Ivy: Absolutely, I used to have this rule, like if you hook up with anyone, please let me know before you do and I’ll do the same. But then when things were getting really hot and heavy with this guy and I couldn’t reach my husband, who was my boyfriend at the time, I missed out on that opportunity. So I had to abolish it. I was like, ‘We’re not doing that anymore.’

MN: Have you moved someone in that you were both interested in or was that not your experience?

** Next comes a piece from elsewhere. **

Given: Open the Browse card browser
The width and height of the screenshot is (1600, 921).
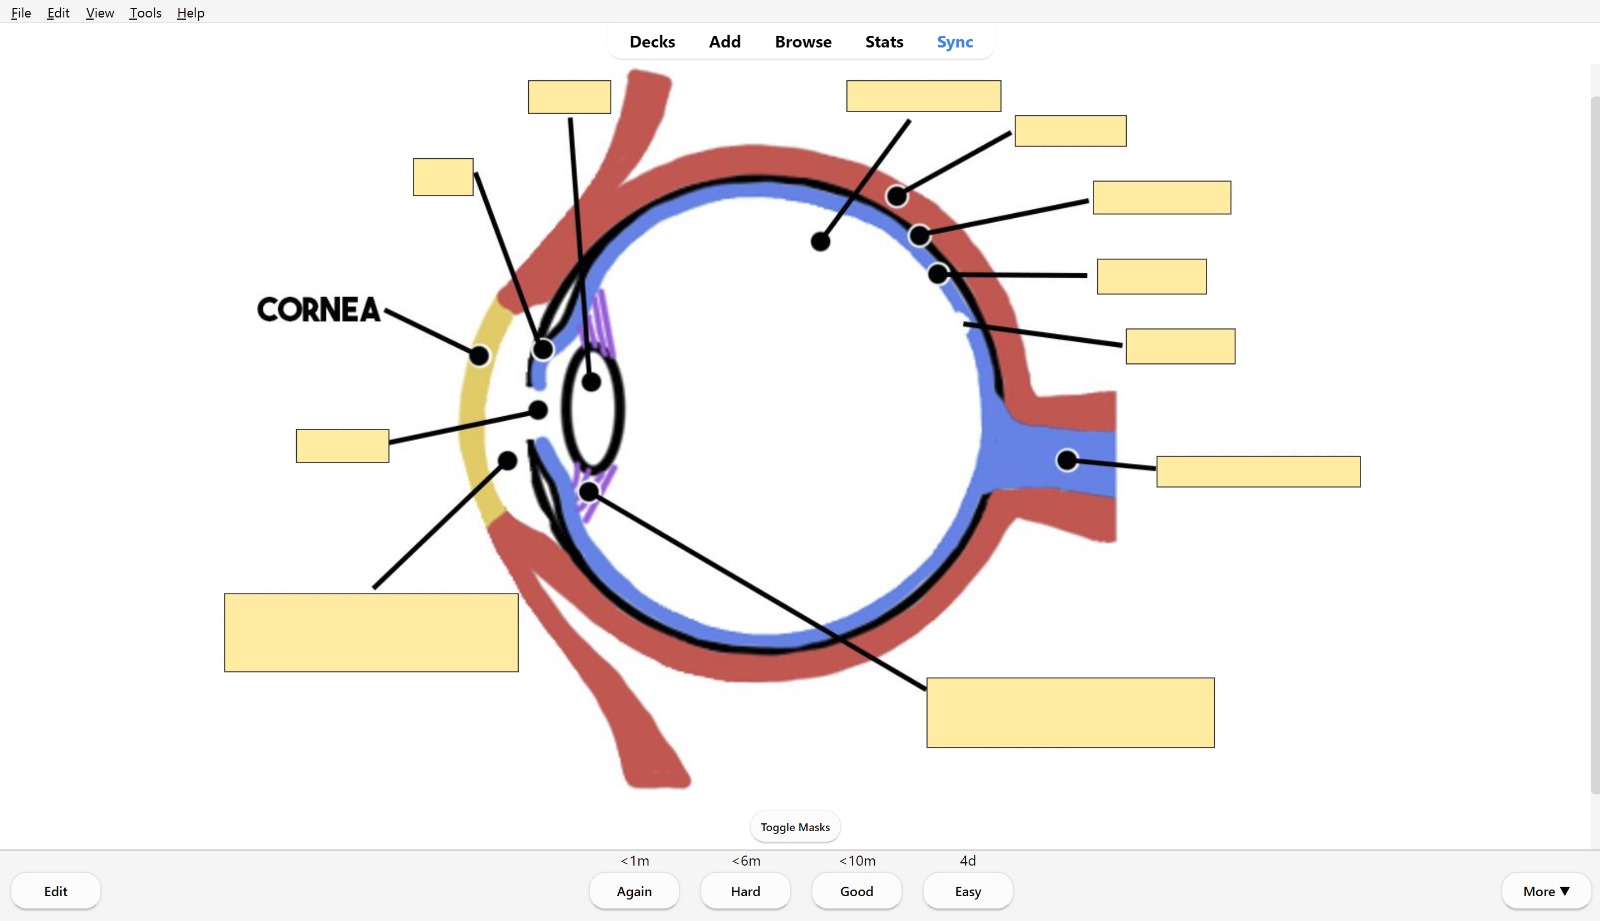Looking at the screenshot, I should (x=802, y=42).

Ivy: That wasn’t our experience, but we did live in these co-living houses with about 40 residents. It was very normal for anyone in that housing situation to have open-style relationships. My boyfriend, my Puppy Daddy, he lived with my husband in that co-living space. When my husband wasn’t ready for a dog, I said, ‘Well, I am and I am going to find a boyfriend who is.’ I hooked up with him before I hooked up with Adonis so we already had a longstanding relationship. We just hook up sometimes and we’re really, really, really, good friends. But also, we’re raising this puppy together and having conversations that my husband and I have never had because we’re raising something together.

We’re here in Greece now where there aren’t a lot of open relationships so we use Fetlife. My husband experiences compersion so he doesn’t get jealous but he actually gets turned on when I’m with other people. So he’ll find me dates and find the nearest city and get an Air B n B and have a whole thing planned. We’ll plan hookups and he’ll go on dates with other girls, but it’s really important for me to like the other girlfriend or I’m gonna be like, ‘She’s not good enough for you.’

MN: Do you have to approve of each other’s long-term relationships?

Ivy: No, we don’t have any rules like that but if there’s a long-term relationship and you feel like you’re about to say ‘I love you’ to the person, we have to tell each other that. I told him one time, we were long-distance for most of 2017 and 2018, I told him I love Puppy Daddy and I trust him enough to have his kids. I love him enough to have his kids. Not more than my husband, but just in a different way. My husband was super excited. He was like, ‘I could be like an uncle or something.’ Eventually, it blew over. Having a dog with Puppy Daddy was enough and now they’re traveling together.